Trovi gli approfondimenti nei commi successivi:
9. Nei decreti di cui al comma 8 sono altresì stabilite, per i dispositivi indicati nei precedenti commi, le prescrizioni tecniche relative al numero, alle caratteristiche costruttive e funzionali e di montaggio, le caratteristiche del contrassegno che indica la conformità dei dispositivi alle norme del presente articolo ed a quelle attuative e le modalità dell'apposizione.

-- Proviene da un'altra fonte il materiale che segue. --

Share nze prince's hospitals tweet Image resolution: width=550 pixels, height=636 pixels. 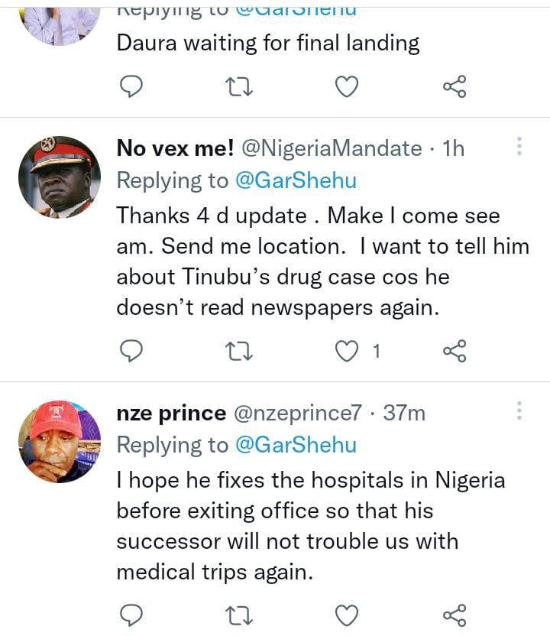click(x=455, y=615)
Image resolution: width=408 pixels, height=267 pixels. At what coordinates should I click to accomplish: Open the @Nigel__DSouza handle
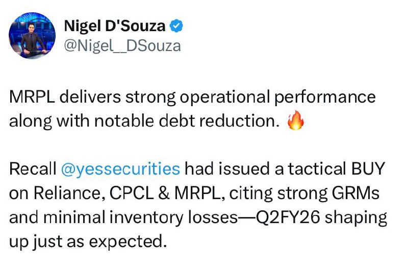click(122, 45)

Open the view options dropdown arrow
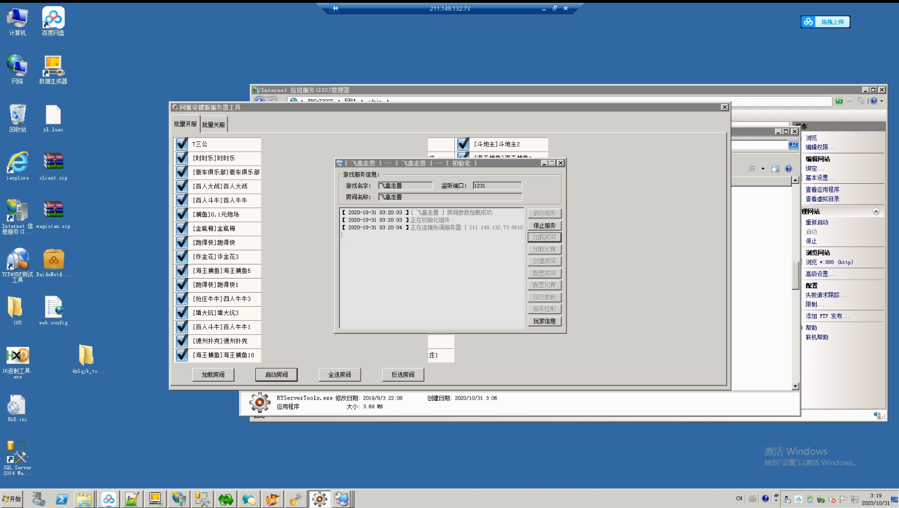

10. Qualora le norme di cui al comma 9 si riferiscano a dispositivi oggetto di direttive comunitarie, le prescrizioni tecniche sono quelle contenute nelle predette direttive, salvo il caso dei dispositivi presenti al comma 7; in alternativa a quanto prescritto dai richiamati decreti, l'omologazione è effettuata in applicazione delle corrispondenti prescrizioni tecniche contenute nei regolamenti o nelle raccomandazioni emanati dall'Ufficio europeo per le Nazioni Unite - Commissione economica per l'Europa, recepiti dal Ministro dei trasporti.
11. L'omologazione rilasciata da uno Stato estero per uno dei dispositivi di cui sopra può essere riconosciuta valida in Italia a condizione di reciprocità e fatti salvi gli accordi internazionali.
12. Con decreto del Ministro delle infrastrutture e dei trasporti può essere reso obbligatorio il rispetto di tabelle e norme di unificazione aventi carattere definitivo ed attinenti alle caratteristiche costruttive, funzionali e di montaggio dei dispositivi di cui al presente articolo.
13. Chiunque circola con uno dei veicoli citati nel presente articolo in cui alcuno dei dispositivi ivi prescritti manchi o non sia conforme alle disposizioni stabilite nei previsti provvedimenti è soggetto alla sanzione amministrativa del pagamento di una somma da euro 80,00 a euro 318,00.
Bene, ora teniamo tutto a mente, perchè la legge, come sappiamo, non ammette ignoranze.